---------- INPUT DATA ----------

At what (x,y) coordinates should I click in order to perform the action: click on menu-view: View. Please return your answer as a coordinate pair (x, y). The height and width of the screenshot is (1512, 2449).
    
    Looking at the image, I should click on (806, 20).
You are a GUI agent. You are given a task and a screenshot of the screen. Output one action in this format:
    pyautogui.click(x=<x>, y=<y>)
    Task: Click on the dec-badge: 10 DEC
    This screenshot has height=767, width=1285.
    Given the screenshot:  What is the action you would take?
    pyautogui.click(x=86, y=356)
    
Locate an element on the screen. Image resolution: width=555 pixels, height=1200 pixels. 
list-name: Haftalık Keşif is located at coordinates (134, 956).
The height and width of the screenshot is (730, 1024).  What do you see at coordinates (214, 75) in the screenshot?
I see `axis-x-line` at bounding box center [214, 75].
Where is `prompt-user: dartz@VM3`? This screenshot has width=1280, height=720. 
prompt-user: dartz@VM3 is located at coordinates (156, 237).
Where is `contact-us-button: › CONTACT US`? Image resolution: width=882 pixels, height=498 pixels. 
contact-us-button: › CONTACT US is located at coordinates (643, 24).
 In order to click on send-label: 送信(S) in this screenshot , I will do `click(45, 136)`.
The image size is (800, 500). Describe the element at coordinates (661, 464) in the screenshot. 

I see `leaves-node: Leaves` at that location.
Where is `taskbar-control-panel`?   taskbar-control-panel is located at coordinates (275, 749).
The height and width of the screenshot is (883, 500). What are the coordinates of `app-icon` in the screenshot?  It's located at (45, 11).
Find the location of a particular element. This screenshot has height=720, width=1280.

----------

** DIRECTIONS FOR THIS TASK **
Reproduce the material above line for line, without changing a character.

** SOLUTION **
At what (x,y) coordinates should I click in order to perform the action: click on menu-view: View. Please return your answer as a coordinate pair (x, y). The height and width of the screenshot is (1512, 2449).
    
    Looking at the image, I should click on (806, 20).
You are a GUI agent. You are given a task and a screenshot of the screen. Output one action in this format:
    pyautogui.click(x=<x>, y=<y>)
    Task: Click on the dec-badge: 10 DEC
    This screenshot has height=767, width=1285.
    Given the screenshot:  What is the action you would take?
    pyautogui.click(x=86, y=356)
    
Locate an element on the screen. Image resolution: width=555 pixels, height=1200 pixels. 
list-name: Haftalık Keşif is located at coordinates (134, 956).
The height and width of the screenshot is (730, 1024).  What do you see at coordinates (214, 75) in the screenshot?
I see `axis-x-line` at bounding box center [214, 75].
Where is `prompt-user: dartz@VM3`? This screenshot has width=1280, height=720. 
prompt-user: dartz@VM3 is located at coordinates (156, 237).
Where is `contact-us-button: › CONTACT US`? Image resolution: width=882 pixels, height=498 pixels. 
contact-us-button: › CONTACT US is located at coordinates (643, 24).
 In order to click on send-label: 送信(S) in this screenshot , I will do `click(45, 136)`.
The image size is (800, 500). Describe the element at coordinates (661, 464) in the screenshot. 

I see `leaves-node: Leaves` at that location.
Where is `taskbar-control-panel`?   taskbar-control-panel is located at coordinates (275, 749).
The height and width of the screenshot is (883, 500). What are the coordinates of `app-icon` in the screenshot?  It's located at (45, 11).
Find the location of a particular element. This screenshot has height=720, width=1280.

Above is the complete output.